§ **WHAT IS NEEDED**: Take every line of the material and reproduce it exactly.

§ **INPUT MATERIAL**:

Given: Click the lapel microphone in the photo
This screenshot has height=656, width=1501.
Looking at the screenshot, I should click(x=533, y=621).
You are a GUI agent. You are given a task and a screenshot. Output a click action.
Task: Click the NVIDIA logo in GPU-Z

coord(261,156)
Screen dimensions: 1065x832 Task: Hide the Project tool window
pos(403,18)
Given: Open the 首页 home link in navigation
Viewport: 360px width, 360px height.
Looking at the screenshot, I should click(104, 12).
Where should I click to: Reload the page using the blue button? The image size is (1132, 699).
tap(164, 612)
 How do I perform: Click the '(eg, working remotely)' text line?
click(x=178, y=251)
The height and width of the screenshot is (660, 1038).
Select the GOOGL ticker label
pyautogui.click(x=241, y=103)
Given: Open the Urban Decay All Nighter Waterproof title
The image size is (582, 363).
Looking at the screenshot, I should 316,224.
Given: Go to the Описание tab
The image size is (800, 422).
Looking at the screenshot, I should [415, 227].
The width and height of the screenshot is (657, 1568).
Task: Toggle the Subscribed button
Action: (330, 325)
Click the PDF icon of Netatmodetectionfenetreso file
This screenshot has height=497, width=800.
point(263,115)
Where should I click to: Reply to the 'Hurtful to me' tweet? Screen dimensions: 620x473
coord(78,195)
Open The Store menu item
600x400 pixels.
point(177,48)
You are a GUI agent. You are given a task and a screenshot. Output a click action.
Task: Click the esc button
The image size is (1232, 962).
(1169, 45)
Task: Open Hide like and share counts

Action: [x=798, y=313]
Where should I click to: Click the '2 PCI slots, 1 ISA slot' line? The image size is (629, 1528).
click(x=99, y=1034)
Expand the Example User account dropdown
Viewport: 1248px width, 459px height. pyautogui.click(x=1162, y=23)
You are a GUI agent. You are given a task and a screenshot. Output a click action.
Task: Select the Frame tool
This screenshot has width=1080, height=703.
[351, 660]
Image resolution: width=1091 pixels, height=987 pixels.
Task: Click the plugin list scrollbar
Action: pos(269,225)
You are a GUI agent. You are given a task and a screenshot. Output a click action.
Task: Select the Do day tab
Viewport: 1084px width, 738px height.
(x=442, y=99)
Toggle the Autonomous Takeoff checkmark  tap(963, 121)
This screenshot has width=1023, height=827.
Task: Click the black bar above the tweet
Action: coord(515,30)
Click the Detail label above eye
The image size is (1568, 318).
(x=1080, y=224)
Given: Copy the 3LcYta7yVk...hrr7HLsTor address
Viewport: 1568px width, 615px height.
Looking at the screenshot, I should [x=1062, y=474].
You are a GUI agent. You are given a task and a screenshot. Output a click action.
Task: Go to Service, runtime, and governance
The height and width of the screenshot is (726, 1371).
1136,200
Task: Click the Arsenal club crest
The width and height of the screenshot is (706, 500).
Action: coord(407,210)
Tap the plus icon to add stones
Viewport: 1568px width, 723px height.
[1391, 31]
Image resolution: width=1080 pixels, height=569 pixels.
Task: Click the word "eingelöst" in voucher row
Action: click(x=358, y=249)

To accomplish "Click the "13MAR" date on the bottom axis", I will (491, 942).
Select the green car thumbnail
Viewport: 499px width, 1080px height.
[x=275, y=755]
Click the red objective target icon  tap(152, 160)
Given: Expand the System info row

§ **SOLUTION TO THE PROBLEM**:
Given: Click the lapel microphone in the photo
This screenshot has height=656, width=1501.
Looking at the screenshot, I should click(x=533, y=621).
You are a GUI agent. You are given a task and a screenshot. Output a click action.
Task: Click the NVIDIA logo in GPU-Z

coord(261,156)
Screen dimensions: 1065x832 Task: Hide the Project tool window
pos(403,18)
Given: Open the 首页 home link in navigation
Viewport: 360px width, 360px height.
Looking at the screenshot, I should click(104, 12).
Where should I click to: Reload the page using the blue button? The image size is (1132, 699).
tap(164, 612)
 How do I perform: Click the '(eg, working remotely)' text line?
click(x=178, y=251)
The height and width of the screenshot is (660, 1038).
Select the GOOGL ticker label
pyautogui.click(x=241, y=103)
Given: Open the Urban Decay All Nighter Waterproof title
The image size is (582, 363).
Looking at the screenshot, I should 316,224.
Given: Go to the Описание tab
The image size is (800, 422).
Looking at the screenshot, I should [415, 227].
The width and height of the screenshot is (657, 1568).
Task: Toggle the Subscribed button
Action: (330, 325)
Click the PDF icon of Netatmodetectionfenetreso file
This screenshot has height=497, width=800.
point(263,115)
Where should I click to: Reply to the 'Hurtful to me' tweet? Screen dimensions: 620x473
coord(78,195)
Open The Store menu item
600x400 pixels.
point(177,48)
You are a GUI agent. You are given a task and a screenshot. Output a click action.
Task: Click the esc button
The image size is (1232, 962).
(1169, 45)
Task: Open Hide like and share counts

Action: [x=798, y=313]
Where should I click to: Click the '2 PCI slots, 1 ISA slot' line? The image size is (629, 1528).
click(x=99, y=1034)
Expand the Example User account dropdown
Viewport: 1248px width, 459px height. pyautogui.click(x=1162, y=23)
You are a GUI agent. You are given a task and a screenshot. Output a click action.
Task: Select the Frame tool
This screenshot has width=1080, height=703.
[351, 660]
Image resolution: width=1091 pixels, height=987 pixels.
Task: Click the plugin list scrollbar
Action: pos(269,225)
You are a GUI agent. You are given a task and a screenshot. Output a click action.
Task: Select the Do day tab
Viewport: 1084px width, 738px height.
(x=442, y=99)
Toggle the Autonomous Takeoff checkmark  tap(963, 121)
This screenshot has width=1023, height=827.
Task: Click the black bar above the tweet
Action: coord(515,30)
Click the Detail label above eye
The image size is (1568, 318).
(x=1080, y=224)
Given: Copy the 3LcYta7yVk...hrr7HLsTor address
Viewport: 1568px width, 615px height.
Looking at the screenshot, I should [x=1062, y=474].
You are a GUI agent. You are given a task and a screenshot. Output a click action.
Task: Go to Service, runtime, and governance
The height and width of the screenshot is (726, 1371).
1136,200
Task: Click the Arsenal club crest
The width and height of the screenshot is (706, 500).
Action: coord(407,210)
Tap the plus icon to add stones
Viewport: 1568px width, 723px height.
[1391, 31]
Image resolution: width=1080 pixels, height=569 pixels.
Task: Click the word "eingelöst" in voucher row
Action: click(x=358, y=249)

To accomplish "Click the "13MAR" date on the bottom axis", I will (491, 942).
Select the green car thumbnail
Viewport: 499px width, 1080px height.
[x=275, y=755]
Click the red objective target icon  tap(152, 160)
Given: Expand the System info row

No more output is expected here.